→ Task statement
Repeat the data verbatim, starting at the line containing "For every named" and ending at the line containing "Quem Somos (43, 478)", including both of those lines.

→ Data entries
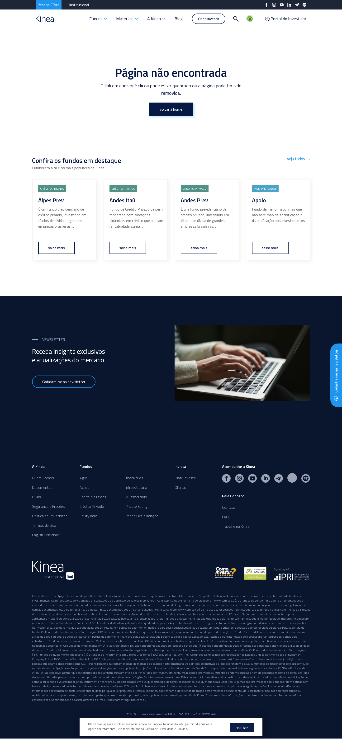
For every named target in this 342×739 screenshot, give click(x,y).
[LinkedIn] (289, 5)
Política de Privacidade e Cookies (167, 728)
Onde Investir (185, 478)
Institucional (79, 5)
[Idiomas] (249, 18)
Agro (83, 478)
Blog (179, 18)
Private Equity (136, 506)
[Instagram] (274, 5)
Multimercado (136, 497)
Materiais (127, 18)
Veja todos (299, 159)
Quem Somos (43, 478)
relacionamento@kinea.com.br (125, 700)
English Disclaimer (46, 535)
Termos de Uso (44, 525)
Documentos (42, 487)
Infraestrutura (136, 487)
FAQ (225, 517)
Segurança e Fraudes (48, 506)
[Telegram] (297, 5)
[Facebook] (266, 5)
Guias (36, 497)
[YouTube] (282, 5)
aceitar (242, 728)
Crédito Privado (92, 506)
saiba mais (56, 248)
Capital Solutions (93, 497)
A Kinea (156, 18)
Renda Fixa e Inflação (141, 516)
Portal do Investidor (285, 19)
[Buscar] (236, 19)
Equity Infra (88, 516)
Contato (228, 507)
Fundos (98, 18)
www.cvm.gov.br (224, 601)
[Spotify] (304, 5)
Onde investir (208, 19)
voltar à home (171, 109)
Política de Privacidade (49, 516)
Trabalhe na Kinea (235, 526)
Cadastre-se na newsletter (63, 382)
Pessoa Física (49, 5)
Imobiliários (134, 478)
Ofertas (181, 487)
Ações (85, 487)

==

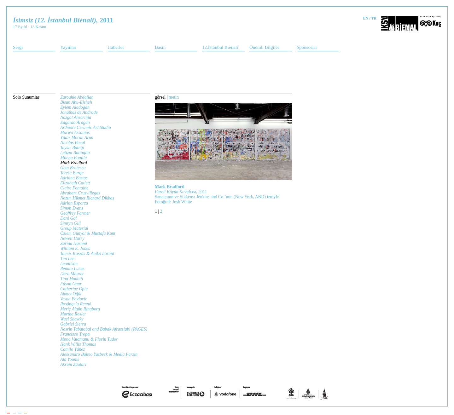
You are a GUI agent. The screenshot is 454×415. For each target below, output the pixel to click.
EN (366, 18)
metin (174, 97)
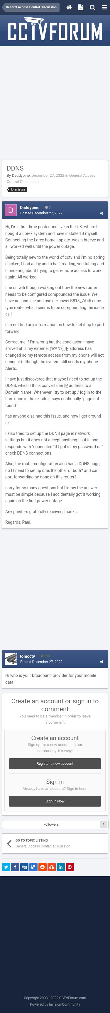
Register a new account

→ Solution to this task
For every named target in this 342×739 screenshot, give click(x,y).
[LinkedIn] (289, 5)
Política de Privacidade e Cookies (167, 728)
Onde Investir (185, 478)
Institucional (79, 5)
[Idiomas] (249, 18)
Agro (83, 478)
Blog (179, 18)
Private Equity (136, 506)
[Instagram] (274, 5)
Multimercado (136, 497)
Materiais (127, 18)
Veja todos (299, 159)
Quem Somos (43, 478)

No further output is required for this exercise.